In the fourth section, “Psychological,” Ernie talks with Douglas and learns that his former partner was the teacher killed in the collision with the Ghan years ago. Ernie deduces that Douglas had the gun because the accident was the basis of McTavish’s third novel and that Douglas, believing that McTavish was secretly the bus driver from that accident, booked the Ghan trip to kill him; when someone else killed McTavish, Douglas discarded the gun. From Wolfgang, Ernie learns that among Wolfgang’s complaints about McTavish is that his writing overuses commas—specifically the Oxford comma. That evening, Ernie proposes to Juliette, but it goes terribly wrong when he lets on that she’s one of his suspects. Juliette leaves the train, intending to spend the night in Alice Springs and then fly home. Ernie talks with Jasper and, learning that he secretly writes for Wyatt under an assumed name, erroneously concludes that Jasper is Erica Mathison. At three o’clock the next morning, Royce wakes everyone up to announce that he has solved the mystery. After a long speech, he claims that Wyatt is the killer—just as Jasper enters with the news that Wyatt has been murdered.

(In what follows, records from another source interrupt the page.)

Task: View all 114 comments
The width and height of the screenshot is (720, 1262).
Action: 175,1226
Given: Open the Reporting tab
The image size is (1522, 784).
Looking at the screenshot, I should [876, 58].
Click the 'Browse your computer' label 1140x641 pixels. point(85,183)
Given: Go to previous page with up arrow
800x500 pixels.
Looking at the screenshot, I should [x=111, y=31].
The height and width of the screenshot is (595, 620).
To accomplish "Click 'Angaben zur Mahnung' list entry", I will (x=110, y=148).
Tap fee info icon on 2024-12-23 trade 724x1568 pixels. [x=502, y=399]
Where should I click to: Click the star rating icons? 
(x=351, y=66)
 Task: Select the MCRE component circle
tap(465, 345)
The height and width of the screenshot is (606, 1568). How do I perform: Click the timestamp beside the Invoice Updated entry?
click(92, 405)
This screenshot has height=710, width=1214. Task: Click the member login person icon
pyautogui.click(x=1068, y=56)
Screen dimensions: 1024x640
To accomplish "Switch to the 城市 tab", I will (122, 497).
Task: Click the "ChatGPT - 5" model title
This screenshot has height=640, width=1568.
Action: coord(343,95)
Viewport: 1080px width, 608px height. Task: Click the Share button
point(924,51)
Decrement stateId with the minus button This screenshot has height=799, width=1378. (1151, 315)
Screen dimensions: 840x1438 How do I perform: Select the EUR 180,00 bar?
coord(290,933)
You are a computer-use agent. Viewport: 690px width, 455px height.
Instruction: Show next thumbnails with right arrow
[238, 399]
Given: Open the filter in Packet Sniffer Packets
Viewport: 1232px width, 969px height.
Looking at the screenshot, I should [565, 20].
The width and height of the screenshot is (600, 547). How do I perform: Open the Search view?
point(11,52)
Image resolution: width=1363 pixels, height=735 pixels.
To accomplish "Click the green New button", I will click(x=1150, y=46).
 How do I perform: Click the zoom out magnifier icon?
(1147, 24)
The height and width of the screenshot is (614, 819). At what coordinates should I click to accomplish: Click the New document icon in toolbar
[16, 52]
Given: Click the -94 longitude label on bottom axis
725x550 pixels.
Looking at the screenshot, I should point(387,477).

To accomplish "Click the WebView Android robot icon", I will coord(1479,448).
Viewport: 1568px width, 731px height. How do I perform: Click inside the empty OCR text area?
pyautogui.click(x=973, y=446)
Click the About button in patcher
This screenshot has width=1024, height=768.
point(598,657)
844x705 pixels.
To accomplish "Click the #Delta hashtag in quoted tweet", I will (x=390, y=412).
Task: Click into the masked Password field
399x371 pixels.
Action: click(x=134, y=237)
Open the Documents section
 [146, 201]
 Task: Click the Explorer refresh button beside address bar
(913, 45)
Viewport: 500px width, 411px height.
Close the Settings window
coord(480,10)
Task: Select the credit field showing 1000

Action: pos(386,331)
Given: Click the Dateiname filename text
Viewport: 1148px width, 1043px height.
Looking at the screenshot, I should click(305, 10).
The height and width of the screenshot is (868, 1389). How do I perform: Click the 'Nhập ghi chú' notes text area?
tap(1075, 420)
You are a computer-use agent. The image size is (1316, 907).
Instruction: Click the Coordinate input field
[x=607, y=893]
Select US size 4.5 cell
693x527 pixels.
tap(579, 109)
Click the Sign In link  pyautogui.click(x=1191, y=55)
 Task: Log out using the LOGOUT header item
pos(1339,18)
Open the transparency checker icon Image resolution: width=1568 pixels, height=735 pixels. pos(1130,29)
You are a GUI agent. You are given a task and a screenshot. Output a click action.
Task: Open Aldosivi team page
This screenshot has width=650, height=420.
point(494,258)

“Legal,” the fifth section, begins as everyone crowds around the door of Wyatt’s room; he was stabbed in the throat with a Gemini publishing pen. Nearby is a copy of a manuscript signed “Henry McTavish,” titled Love, Death and Whiskey. The train stops near Coober Pedy, and a detective boards. Ernie learns that Juliette was arrested for both murders. Outside the window, he sees Fulton trying to steal the detective’s vehicle. Jumping off the train, Ernie chases her but falls into an open mine shaft. She rescues him and reveals that Brooke is McTavish’s daughter, the result of McTavish raping Fulton in 2003. Brooke, unaware of McTavish’s true character, dragged Fulton along on the train because she wanted to meet McTavish. Ernie and Fulton use the detective’s vehicle to catch up with the Ghan. Ernie makes a daring leap from its hood onto the train just as it comes to a full stop. Fulton stops the vehicle and boards the train as well.
In “Literary,” “The Seven Deductions of Ernest Cunningham,” and “Ghost,” the novel’s sixth, seventh, and eighth sections, Ernie gathers everyone to reveal his solution to the case. After detailing each suspect’s potential motives and clearing them one by one, he announces that Jasper isn’t writing for Wyatt as Erica Mathison. He has been McTavish’s ghostwriter for many years. His wife, Harriet, tired of Jasper’s work not getting recognized, decided to end the arrangement by killing McTavish. She boiled poppies to make opium tea and drugged some whiskey with it, which killed McTavish. When she realized that the arrangement would continue while Wyatt was alive, she stabbed him with a pen. When she’s exposed, Harriet breaks a bottle and takes Simone hostage. She escapes onto the roof of the train, where she uses the bottle to seriously injure Ernie. Jasper approaches her, embraces her, and pulls her over the side of the train.
The novel ends with an email from Ernie to his publishing house and an Epilogue from Juliette’s perspective. Ernie, recovering in a hotel room after a hospital stay, writes that both Jasper and Harriet are dead and that he hasn’t yet seen Juliette; however, she’s on her way to see him, and he hopes for a romantic reunion. In the Epilogue, Juliette reports that just after Ernie wrote that email, Harriet—who wasn’t dead after all—broke into his room and stabbed him. He survived but asked Juliette to finish the book. She notes that she agreed to marry Ernie.